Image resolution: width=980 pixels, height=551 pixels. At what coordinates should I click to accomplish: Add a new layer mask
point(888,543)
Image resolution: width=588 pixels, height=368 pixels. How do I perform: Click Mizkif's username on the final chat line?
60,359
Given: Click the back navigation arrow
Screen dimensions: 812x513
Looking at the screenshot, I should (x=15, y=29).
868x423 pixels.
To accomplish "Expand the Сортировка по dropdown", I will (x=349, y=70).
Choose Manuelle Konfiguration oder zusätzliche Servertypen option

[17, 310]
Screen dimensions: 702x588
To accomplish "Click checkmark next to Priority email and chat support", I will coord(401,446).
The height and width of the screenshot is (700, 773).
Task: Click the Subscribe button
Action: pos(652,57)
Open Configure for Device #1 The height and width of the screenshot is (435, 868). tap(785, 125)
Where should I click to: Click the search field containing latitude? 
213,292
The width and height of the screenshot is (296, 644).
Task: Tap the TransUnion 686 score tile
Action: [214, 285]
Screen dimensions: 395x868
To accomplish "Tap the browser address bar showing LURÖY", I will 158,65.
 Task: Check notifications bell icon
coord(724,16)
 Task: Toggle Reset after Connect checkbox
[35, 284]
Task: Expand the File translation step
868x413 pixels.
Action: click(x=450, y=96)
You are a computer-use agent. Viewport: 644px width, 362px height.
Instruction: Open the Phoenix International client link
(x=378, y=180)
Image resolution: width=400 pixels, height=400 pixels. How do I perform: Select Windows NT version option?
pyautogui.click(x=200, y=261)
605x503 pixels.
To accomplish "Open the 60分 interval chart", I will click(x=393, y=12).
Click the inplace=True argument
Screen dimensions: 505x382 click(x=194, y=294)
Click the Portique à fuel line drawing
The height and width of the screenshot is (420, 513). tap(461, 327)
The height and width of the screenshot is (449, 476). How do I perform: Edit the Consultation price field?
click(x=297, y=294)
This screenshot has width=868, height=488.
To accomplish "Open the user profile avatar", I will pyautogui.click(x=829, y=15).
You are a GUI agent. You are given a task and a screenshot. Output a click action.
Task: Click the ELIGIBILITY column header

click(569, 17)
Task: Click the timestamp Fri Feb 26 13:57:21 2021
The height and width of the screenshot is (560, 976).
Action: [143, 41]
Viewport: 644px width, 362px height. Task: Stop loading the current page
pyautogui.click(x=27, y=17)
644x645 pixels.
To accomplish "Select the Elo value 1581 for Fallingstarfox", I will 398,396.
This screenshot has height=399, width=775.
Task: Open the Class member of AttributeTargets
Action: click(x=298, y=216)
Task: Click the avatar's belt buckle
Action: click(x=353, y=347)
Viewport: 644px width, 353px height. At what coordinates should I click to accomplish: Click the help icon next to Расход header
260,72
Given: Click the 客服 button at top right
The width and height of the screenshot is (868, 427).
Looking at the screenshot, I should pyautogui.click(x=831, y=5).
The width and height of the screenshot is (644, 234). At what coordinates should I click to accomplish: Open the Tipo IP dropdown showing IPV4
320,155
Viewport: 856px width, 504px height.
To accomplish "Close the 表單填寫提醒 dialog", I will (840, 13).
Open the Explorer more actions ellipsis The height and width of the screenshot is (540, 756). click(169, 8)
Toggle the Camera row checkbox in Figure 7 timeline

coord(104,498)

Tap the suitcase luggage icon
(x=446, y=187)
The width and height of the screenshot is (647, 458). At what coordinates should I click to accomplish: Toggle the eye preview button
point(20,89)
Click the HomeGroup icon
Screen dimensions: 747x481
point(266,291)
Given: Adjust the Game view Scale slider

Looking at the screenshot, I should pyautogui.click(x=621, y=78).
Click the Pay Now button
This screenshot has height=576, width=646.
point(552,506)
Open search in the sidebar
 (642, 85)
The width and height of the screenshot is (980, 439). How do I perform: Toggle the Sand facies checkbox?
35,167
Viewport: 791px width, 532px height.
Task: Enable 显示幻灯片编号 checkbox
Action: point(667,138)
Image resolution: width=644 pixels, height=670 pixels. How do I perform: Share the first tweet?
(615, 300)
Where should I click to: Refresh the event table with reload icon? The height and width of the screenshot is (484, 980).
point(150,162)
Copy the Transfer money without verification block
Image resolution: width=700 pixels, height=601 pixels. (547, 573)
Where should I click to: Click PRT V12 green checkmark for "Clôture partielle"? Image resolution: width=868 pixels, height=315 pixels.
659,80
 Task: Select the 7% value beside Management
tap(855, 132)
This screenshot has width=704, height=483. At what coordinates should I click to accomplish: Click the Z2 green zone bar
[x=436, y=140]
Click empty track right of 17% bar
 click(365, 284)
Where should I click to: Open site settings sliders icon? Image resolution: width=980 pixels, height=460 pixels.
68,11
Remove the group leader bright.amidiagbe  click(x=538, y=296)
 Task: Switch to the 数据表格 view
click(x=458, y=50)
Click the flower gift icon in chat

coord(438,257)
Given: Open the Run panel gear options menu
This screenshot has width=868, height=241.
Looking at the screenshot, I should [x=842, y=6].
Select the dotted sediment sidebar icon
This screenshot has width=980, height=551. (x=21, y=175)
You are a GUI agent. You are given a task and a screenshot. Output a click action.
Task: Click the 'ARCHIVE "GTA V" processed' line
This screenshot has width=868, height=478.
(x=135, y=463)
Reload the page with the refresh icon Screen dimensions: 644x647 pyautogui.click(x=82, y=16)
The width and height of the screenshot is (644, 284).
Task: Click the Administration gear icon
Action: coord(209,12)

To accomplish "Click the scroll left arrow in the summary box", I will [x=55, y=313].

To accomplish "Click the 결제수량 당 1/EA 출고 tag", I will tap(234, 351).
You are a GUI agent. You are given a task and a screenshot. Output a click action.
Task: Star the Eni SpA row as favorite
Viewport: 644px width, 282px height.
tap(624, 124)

------------------------------------

Problem to work on: All of the data above needs to be written out exactly.

Written answer:
Image resolution: width=980 pixels, height=551 pixels. At what coordinates should I click to accomplish: Add a new layer mask
point(888,543)
Image resolution: width=588 pixels, height=368 pixels. How do I perform: Click Mizkif's username on the final chat line?
60,359
Given: Click the back navigation arrow
Screen dimensions: 812x513
Looking at the screenshot, I should (x=15, y=29).
868x423 pixels.
To accomplish "Expand the Сортировка по dropdown", I will (x=349, y=70).
Choose Manuelle Konfiguration oder zusätzliche Servertypen option

[17, 310]
Screen dimensions: 702x588
To accomplish "Click checkmark next to Priority email and chat support", I will coord(401,446).
The height and width of the screenshot is (700, 773).
Task: Click the Subscribe button
Action: pos(652,57)
Open Configure for Device #1 The height and width of the screenshot is (435, 868). tap(785, 125)
Where should I click to: Click the search field containing latitude? 
213,292
The width and height of the screenshot is (296, 644).
Task: Tap the TransUnion 686 score tile
Action: [214, 285]
Screen dimensions: 395x868
To accomplish "Tap the browser address bar showing LURÖY", I will 158,65.
 Task: Check notifications bell icon
coord(724,16)
 Task: Toggle Reset after Connect checkbox
[35, 284]
Task: Expand the File translation step
868x413 pixels.
Action: click(x=450, y=96)
You are a computer-use agent. Viewport: 644px width, 362px height.
Instruction: Open the Phoenix International client link
(x=378, y=180)
Image resolution: width=400 pixels, height=400 pixels. How do I perform: Select Windows NT version option?
pyautogui.click(x=200, y=261)
605x503 pixels.
To accomplish "Open the 60分 interval chart", I will click(x=393, y=12).
Click the inplace=True argument
Screen dimensions: 505x382 click(x=194, y=294)
Click the Portique à fuel line drawing
The height and width of the screenshot is (420, 513). tap(461, 327)
The height and width of the screenshot is (449, 476). How do I perform: Edit the Consultation price field?
click(x=297, y=294)
This screenshot has width=868, height=488.
To accomplish "Open the user profile avatar", I will pyautogui.click(x=829, y=15).
You are a GUI agent. You are given a task and a screenshot. Output a click action.
Task: Click the ELIGIBILITY column header

click(569, 17)
Task: Click the timestamp Fri Feb 26 13:57:21 2021
The height and width of the screenshot is (560, 976).
Action: [143, 41]
Viewport: 644px width, 362px height. Task: Stop loading the current page
pyautogui.click(x=27, y=17)
644x645 pixels.
To accomplish "Select the Elo value 1581 for Fallingstarfox", I will 398,396.
This screenshot has height=399, width=775.
Task: Open the Class member of AttributeTargets
Action: click(x=298, y=216)
Task: Click the avatar's belt buckle
Action: click(x=353, y=347)
Viewport: 644px width, 353px height. At what coordinates should I click to accomplish: Click the help icon next to Расход header
260,72
Given: Click the 客服 button at top right
The width and height of the screenshot is (868, 427).
Looking at the screenshot, I should pyautogui.click(x=831, y=5).
The width and height of the screenshot is (644, 234). At what coordinates should I click to accomplish: Open the Tipo IP dropdown showing IPV4
320,155
Viewport: 856px width, 504px height.
To accomplish "Close the 表單填寫提醒 dialog", I will (840, 13).
Open the Explorer more actions ellipsis The height and width of the screenshot is (540, 756). click(169, 8)
Toggle the Camera row checkbox in Figure 7 timeline

coord(104,498)

Tap the suitcase luggage icon
(x=446, y=187)
The width and height of the screenshot is (647, 458). At what coordinates should I click to accomplish: Toggle the eye preview button
point(20,89)
Click the HomeGroup icon
Screen dimensions: 747x481
point(266,291)
Given: Adjust the Game view Scale slider

Looking at the screenshot, I should pyautogui.click(x=621, y=78).
Click the Pay Now button
This screenshot has height=576, width=646.
point(552,506)
Open search in the sidebar
 (642, 85)
The width and height of the screenshot is (980, 439). How do I perform: Toggle the Sand facies checkbox?
35,167
Viewport: 791px width, 532px height.
Task: Enable 显示幻灯片编号 checkbox
Action: point(667,138)
Image resolution: width=644 pixels, height=670 pixels. How do I perform: Share the first tweet?
(615, 300)
Where should I click to: Refresh the event table with reload icon? The height and width of the screenshot is (484, 980).
point(150,162)
Copy the Transfer money without verification block
Image resolution: width=700 pixels, height=601 pixels. (547, 573)
Where should I click to: Click PRT V12 green checkmark for "Clôture partielle"? Image resolution: width=868 pixels, height=315 pixels.
659,80
 Task: Select the 7% value beside Management
tap(855, 132)
This screenshot has width=704, height=483. At what coordinates should I click to accomplish: Click the Z2 green zone bar
[x=436, y=140]
Click empty track right of 17% bar
 click(365, 284)
Where should I click to: Open site settings sliders icon? Image resolution: width=980 pixels, height=460 pixels.
68,11
Remove the group leader bright.amidiagbe  click(x=538, y=296)
 Task: Switch to the 数据表格 view
click(x=458, y=50)
Click the flower gift icon in chat

coord(438,257)
Given: Open the Run panel gear options menu
This screenshot has width=868, height=241.
Looking at the screenshot, I should [x=842, y=6].
Select the dotted sediment sidebar icon
This screenshot has width=980, height=551. (x=21, y=175)
You are a GUI agent. You are given a task and a screenshot. Output a click action.
Task: Click the 'ARCHIVE "GTA V" processed' line
This screenshot has width=868, height=478.
(x=135, y=463)
Reload the page with the refresh icon Screen dimensions: 644x647 pyautogui.click(x=82, y=16)
The width and height of the screenshot is (644, 284).
Task: Click the Administration gear icon
Action: coord(209,12)

To accomplish "Click the scroll left arrow in the summary box", I will [x=55, y=313].

To accomplish "Click the 결제수량 당 1/EA 출고 tag", I will tap(234, 351).
You are a GUI agent. You are given a task and a screenshot. Output a click action.
Task: Star the Eni SpA row as favorite
Viewport: 644px width, 282px height.
tap(624, 124)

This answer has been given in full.